Please visit a solicitor for a chat.

Do not feel ashamed. This is all down to his failings and dreadful behaviour.

Your neighbour must feel really alarmed to call the police.

Please prioritise yourself and your dc’s well being.

Omgblueskys · 11/08/2025 08:53

CandidBrickUser · 10/08/2025 12:17

I feel like I already know what answers I’m going to get but I’m going out of my mind and I’m too embarrassed to even talk about this with my friends etc to here goes.

We’ve been married 6 years and have on DS (3) and he has a DD (13) from previous. Over the near decade we’ve been together he’s messaged other women on a handful of occasions, that I’m aware of. They’ve been relatively innocent, bar one, although I know the intention for attention from other women was no doubt the intention on his part and he’s never physically acted on anything. We’ve argued and he’s promised it was stupidity and he loves me and offered up deleting social media etc and we’ve moved on. However, yesterday I had a police officer at my door issuing my husband with a written ticket (?) for harassment (not threatening or sexual) over messaging my neighbour. I was absolutely floored. He answered the door and I had no idea until I rewatched security footage that had popped up on my phone as I was busy upstairs. I tried to ask him about it and he just gets moody and tells me he doesn’t understand why she got police involved and that’s what he gets for being friendly blah blah. He said he wouldn’t do anything with someone who literally lives on our doorstep and it was all innocent.

I’m motified. I don’t even want to leave the house for fear I’ll bump into her or that she’s looking at me with pity or whatever, or that she’s told other neighbours that I know she’s friendly with and they’re all looking at me because of his actions.

I just don’t know what to do! He’s barely offering up any kind of explanation and doesn’t seem to recognise that he’s done anything wrong other than not telling me he’d been talking to her ‘innocently’ despite me trying to reason that he must have done something wrong for her to feel the need to call the police and they’ve been shown the messaged which were clearly enough to warrant them to pay him a visit.

I feel like each time this happens a little piece of me breaks, our relationship isn’t perfect but we get on well and I love him so much, he’s a fantastic Dad! But we aren’t having the best time from an intimacy point of view. For the last few years I’ve felt like a pest, initiating and down right asking for sex and usually being rejected, we’re down to probably once very two to three months at the minute and have been for quite a long time despite my trying. He claims he’s just tired from our DS who wakes a tad early but is a good sleeper otherwise.
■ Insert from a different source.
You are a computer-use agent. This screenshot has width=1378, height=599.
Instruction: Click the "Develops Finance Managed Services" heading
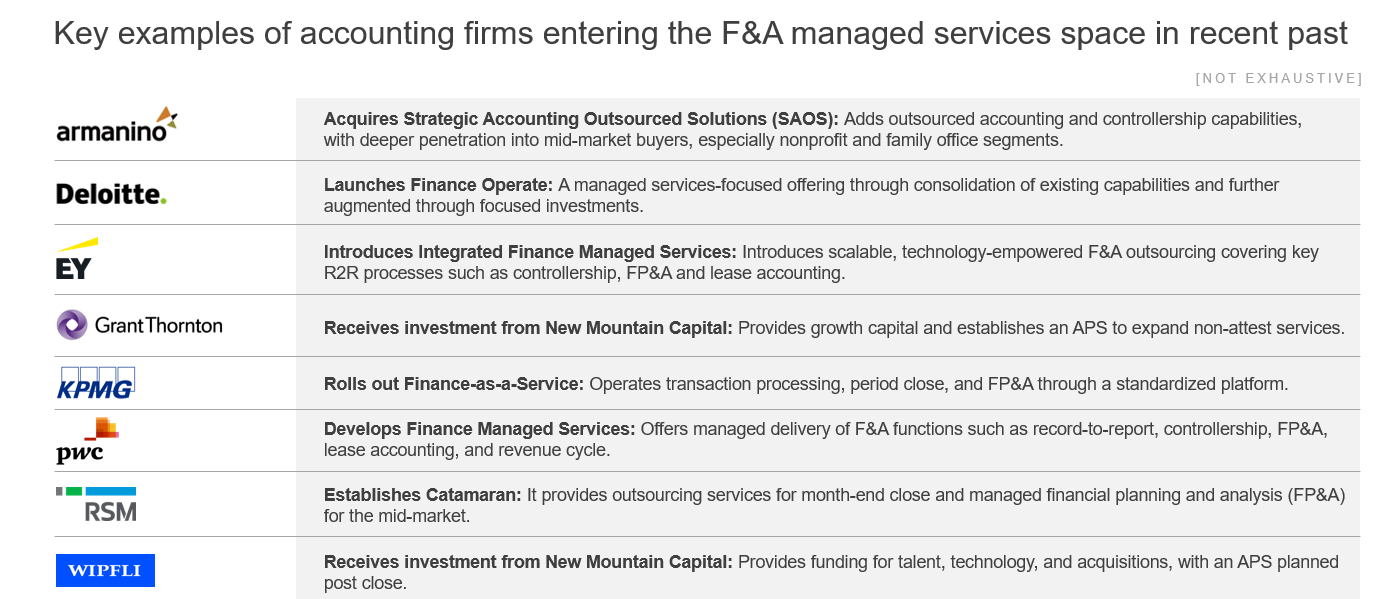[x=479, y=429]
I can’t help but feel like I’m the problem. I basically offer myself up on a plate and he still strays and asks for the attention of other people instead of accepting and reciprocating the attention I give him daily.
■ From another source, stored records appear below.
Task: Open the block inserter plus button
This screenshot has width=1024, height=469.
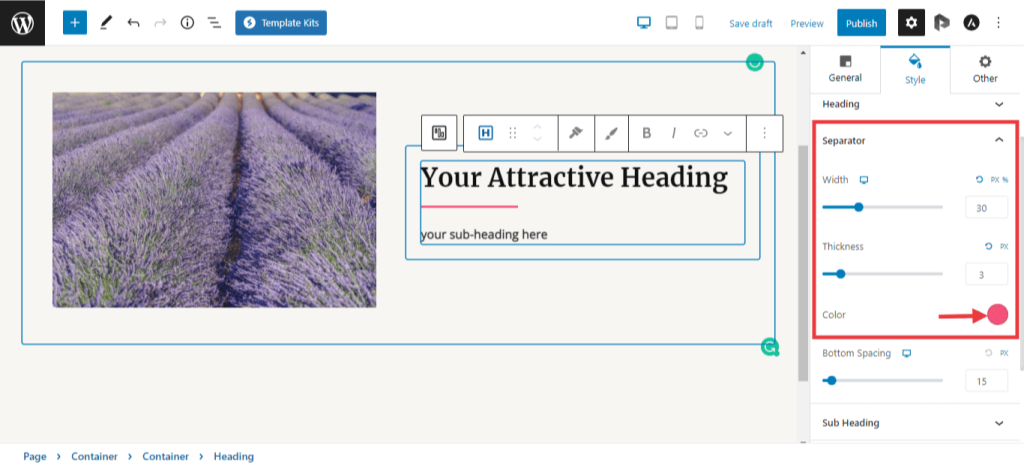Action: [x=75, y=22]
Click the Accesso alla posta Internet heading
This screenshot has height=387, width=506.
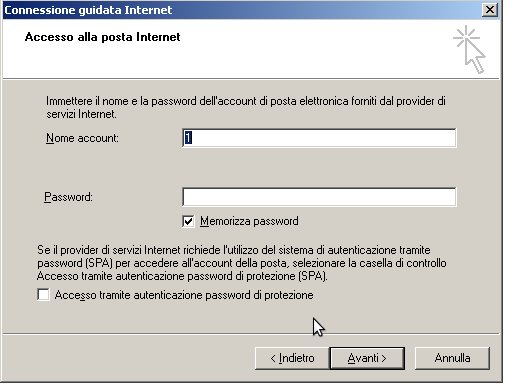(x=102, y=37)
If it were any of my friends I’d be telling her to leave but it’s never that straight forward. He owns the house - had it before we met - and my family aren’t on our doorstep like his are. I’ve nothing saved to start over again and I’m terrified I’ll miss out on my DSD life after being in it for more that she remembers. Not to mention my DS growing up having to go back and forth between houses, and missing out on his big sister, having witnessed first hand the drama and struggles entailed with all of that.

I feel like I need DH to understand me and provide me with real explanation and honesty but I can’t seem to get through to him without him just telling me he won’t argue and just to leave if I’m unhappy. I also am so torn as to whether staying again just makes me a complete doormat and is just inviting more years of the same. Any advise and perspective appreciated!

Op have you seen the msg/ txt if not why not, your not going to see neighbour so you need to see his phone surely

Rocketlady · 11/08/2025 17:21

Clare's law and a solicitor, first ports of call.

Sorry this is happening to you, but he can't be trusted.

NeverDropYourMooncup · 11/08/2025 17:24

Omgblueskys · 11/08/2025 08:53

Op have you seen the msg/ txt if not why not, your not going to see neighbour so you need to see his phone surely

He's going to have deleted them, isn't he?